Sonisphere Gün 1

/
1 Comments
* İşten erken çıkamadık. Stone Sour, Pentagram ve Alice in Chains'ın yarısı kaçtı.

* 3'ten sonra ofiste heyecandan oturamadım. Paso Ekşi Sözlükte içeri girenlerin yorumlarını okudum. Cumaları dolu olan Taksim servisine erken binip yer kapabilmek için ofisten 10 dakika erken çıktım. Ofiste üstümüzü değiştirdik, serviste şirketten konsere gelen kafa tiplerle sohbet edip eski konserleri yadettik.

* Stone Sour hakkaten kaçtı ya. Bir daha nereden denk gelecekler de burada konser verecekler...

* Alice in Chains'i Taksim'den aşağıya bir yandan hızlı yürür bir yandan elimizdeki tostları tıkınırken duymaya başlayınca bende nabız iki katına çıktı.

* Hmmm Alice in Chains... Aslında Layne Staley'den sonra (2002'de uyuşturucudan öldü) yeni vokale sarmadığımı söyleyebilirim. Ama festivl ortamına ısındık. Biralar gelsin, arkadaşlarla selamlaşılsın.

* Alice in Chains bitti... Sırada Rammstein var. Ve 1 saat boşluk.

* Rammstein için sahne kuruluyor. Yurtdışındaki sahne şovlarının kaçta kaçını burada yapmaya cesaret edeceklerini düşünüp duruyorum. Ne de olsa, pörnögrafi çizgisini pek seviyorlar. Sahne siyah bir örtü ile kapalı, gizem artmış durumda. Hava kararıyor. Beklendiği gibi yağmur yok.

* Yeni açık tribünde olduğumuz için yerleşim ya da kalabalıkla ilgili anlatacağım birşey yok. Yerimizde paşa paşa oturup, itişenleri izliyoruz. Saha içi için yaşlıyım ama bundan sonraki konserde bunu tekrar değerlendireceğim :)

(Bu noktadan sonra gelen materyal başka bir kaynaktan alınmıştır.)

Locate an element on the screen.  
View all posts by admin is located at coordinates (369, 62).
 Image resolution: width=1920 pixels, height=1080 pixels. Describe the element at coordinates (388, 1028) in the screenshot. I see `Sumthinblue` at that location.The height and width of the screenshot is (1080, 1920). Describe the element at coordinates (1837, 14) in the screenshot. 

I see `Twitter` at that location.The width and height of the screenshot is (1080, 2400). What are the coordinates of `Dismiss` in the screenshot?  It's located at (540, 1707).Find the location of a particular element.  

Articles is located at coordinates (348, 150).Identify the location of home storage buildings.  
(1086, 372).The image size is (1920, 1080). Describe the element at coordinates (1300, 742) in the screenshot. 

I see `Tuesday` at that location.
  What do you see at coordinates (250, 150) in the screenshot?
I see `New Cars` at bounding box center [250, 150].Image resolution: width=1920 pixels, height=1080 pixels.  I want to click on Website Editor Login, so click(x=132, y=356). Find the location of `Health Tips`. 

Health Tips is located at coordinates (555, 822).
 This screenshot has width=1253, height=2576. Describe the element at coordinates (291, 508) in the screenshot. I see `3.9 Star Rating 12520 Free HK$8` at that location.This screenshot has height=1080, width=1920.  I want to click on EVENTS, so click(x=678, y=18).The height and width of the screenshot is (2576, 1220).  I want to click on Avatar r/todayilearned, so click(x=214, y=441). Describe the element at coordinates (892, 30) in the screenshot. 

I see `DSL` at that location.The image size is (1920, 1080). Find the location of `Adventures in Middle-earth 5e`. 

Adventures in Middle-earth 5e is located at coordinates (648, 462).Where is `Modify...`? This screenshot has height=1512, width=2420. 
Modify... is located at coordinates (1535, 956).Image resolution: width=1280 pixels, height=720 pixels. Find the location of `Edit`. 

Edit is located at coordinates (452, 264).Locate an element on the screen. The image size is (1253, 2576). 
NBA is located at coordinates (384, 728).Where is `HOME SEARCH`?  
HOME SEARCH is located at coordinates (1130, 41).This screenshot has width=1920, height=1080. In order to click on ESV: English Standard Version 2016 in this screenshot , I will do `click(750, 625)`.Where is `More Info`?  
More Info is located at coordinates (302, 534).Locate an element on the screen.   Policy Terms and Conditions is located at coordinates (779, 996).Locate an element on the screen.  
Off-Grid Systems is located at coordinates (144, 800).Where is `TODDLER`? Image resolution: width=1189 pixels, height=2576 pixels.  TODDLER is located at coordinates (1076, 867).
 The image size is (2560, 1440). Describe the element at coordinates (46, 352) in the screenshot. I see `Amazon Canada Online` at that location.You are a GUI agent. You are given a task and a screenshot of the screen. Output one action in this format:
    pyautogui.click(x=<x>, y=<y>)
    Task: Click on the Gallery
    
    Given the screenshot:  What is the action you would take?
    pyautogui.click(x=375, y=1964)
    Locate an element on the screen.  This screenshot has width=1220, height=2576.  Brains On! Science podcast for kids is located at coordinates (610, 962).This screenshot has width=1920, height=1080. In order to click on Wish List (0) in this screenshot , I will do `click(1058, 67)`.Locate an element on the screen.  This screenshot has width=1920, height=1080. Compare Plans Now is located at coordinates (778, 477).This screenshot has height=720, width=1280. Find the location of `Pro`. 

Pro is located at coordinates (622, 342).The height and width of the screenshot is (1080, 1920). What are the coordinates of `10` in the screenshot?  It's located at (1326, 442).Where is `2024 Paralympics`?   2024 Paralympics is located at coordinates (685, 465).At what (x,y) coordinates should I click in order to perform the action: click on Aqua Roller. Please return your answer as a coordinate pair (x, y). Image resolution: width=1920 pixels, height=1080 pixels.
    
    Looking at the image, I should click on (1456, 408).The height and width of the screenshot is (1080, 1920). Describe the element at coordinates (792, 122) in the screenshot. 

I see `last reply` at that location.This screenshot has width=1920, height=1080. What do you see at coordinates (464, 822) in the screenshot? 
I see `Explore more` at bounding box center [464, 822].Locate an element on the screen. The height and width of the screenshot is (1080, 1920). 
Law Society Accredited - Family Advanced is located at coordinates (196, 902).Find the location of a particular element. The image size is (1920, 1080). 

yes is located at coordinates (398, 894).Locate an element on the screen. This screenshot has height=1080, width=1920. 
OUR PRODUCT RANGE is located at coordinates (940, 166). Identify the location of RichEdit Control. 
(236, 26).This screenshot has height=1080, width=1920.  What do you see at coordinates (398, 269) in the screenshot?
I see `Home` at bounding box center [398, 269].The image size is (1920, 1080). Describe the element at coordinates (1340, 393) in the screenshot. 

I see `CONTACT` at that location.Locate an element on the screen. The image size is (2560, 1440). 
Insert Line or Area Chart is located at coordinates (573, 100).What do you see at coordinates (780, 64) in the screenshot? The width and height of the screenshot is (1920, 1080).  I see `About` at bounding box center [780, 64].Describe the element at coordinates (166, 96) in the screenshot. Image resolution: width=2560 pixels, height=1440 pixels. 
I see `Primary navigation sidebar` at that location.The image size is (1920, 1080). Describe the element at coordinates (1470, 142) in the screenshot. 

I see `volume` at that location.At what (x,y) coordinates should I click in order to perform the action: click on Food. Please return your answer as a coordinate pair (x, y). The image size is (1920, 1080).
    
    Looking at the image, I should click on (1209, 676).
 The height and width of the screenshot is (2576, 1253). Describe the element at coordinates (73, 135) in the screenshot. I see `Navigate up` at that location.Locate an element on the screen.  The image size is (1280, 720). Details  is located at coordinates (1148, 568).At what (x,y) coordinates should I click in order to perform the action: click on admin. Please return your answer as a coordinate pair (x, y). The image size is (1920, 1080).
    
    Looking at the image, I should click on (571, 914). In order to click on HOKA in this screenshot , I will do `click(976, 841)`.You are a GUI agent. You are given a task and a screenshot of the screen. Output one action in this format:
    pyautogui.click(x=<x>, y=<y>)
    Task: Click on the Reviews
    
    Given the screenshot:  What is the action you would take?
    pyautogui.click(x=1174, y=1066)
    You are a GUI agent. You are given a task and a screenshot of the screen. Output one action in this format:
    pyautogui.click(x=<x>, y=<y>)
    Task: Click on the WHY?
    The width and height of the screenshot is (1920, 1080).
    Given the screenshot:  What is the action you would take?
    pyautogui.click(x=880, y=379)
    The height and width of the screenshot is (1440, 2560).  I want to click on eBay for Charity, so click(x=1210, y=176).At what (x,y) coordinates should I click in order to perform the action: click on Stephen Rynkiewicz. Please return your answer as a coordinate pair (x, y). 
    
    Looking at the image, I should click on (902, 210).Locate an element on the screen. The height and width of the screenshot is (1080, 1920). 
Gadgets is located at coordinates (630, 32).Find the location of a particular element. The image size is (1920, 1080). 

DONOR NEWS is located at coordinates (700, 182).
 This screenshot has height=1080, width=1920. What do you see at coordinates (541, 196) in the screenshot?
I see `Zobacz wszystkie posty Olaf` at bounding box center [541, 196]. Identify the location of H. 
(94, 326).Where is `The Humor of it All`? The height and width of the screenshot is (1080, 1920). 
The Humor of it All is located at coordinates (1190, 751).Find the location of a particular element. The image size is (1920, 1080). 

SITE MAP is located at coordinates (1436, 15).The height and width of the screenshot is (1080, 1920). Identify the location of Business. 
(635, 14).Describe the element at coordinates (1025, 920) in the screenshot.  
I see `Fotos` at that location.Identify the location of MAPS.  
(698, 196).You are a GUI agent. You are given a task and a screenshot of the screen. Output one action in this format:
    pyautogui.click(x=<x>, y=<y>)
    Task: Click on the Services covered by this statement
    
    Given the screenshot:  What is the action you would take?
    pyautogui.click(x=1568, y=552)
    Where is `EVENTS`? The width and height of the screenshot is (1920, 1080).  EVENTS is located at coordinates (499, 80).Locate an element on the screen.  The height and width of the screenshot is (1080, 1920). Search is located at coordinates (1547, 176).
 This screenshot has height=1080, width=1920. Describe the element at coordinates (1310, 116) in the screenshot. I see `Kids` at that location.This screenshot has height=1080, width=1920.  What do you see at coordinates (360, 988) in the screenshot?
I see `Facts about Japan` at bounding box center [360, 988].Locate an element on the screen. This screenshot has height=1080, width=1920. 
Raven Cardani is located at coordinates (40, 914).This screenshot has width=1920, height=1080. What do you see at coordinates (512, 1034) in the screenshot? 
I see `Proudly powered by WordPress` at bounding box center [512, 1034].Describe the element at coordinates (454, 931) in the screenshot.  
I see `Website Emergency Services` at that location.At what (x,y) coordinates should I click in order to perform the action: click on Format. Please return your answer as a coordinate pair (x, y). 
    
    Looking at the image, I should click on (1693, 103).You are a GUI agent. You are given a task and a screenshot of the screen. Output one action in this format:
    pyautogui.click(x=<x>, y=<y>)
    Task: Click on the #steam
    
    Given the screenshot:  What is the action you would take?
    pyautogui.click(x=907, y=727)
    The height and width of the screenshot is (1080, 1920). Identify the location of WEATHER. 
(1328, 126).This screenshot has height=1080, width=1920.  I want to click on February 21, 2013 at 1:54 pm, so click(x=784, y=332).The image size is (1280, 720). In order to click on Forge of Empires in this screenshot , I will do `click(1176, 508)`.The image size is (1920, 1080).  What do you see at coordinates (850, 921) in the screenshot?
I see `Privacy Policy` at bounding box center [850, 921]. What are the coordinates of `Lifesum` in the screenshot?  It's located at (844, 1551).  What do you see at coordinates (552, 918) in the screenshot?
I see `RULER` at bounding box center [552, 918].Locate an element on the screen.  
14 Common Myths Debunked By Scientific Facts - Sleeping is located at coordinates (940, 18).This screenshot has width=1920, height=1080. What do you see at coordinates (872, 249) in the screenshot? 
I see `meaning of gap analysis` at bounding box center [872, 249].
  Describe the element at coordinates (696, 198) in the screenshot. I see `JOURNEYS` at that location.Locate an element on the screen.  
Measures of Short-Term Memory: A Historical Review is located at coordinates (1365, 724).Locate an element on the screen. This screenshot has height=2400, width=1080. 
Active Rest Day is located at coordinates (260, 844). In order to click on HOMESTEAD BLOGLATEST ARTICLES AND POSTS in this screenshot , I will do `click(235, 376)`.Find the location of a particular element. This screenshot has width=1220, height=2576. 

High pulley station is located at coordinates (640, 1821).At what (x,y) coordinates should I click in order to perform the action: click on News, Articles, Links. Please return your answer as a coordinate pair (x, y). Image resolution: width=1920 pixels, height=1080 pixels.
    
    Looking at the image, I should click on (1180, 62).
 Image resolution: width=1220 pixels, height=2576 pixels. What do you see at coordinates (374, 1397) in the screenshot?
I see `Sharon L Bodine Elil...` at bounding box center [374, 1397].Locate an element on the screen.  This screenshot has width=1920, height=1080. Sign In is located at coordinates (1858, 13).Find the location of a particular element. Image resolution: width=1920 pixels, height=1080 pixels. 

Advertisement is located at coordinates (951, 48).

* Motörhead tşörtüm süper. Ama siyah makyaj konusunda hamlamışız. Elektrik mavisi ojelerimi sürmeyi çok düşündüm bir gece önce, ve fekat tabii ki üşendim. Ofiste havalı olurdum gerçi...

* Dürbünümüz var. Süper bişey. Sahneyi herbir yeri görebiliyoruz. Ayrıca yarım dürbün gibi, tek göz için olduğundan kendimi Jack Sparrow gibi hissediyorum.

* Rammstein çıkıyor. Siyah perde hala kapalıyken vokal ve müzik hafiften başladı. Saha içinde çok fazla cep telefonu ile kayıt yapan var, uzaktan ateş böceği gibi çoklar. Saha içinde olsaydım beni sinir, hayır hayır deli ederdi. Bundan uzak olduğum için memnunum.

* Rammstein hala çıkıyor. Birden siyah perde düştü. Altından sahneyi hala tamamıyla kapatan dev, arkadaşlar DEV bir Alman bayrağı çıktı. Herkes herkes kudurdu, hepimiz çok gaza gelmiş durumdayız. Neden bilmiyorum! :)

* Bayrak da indi. Ateşler ve patlamalarla. Sanırım Rammstein herşeyiyle gelmiş İstanbul'a :)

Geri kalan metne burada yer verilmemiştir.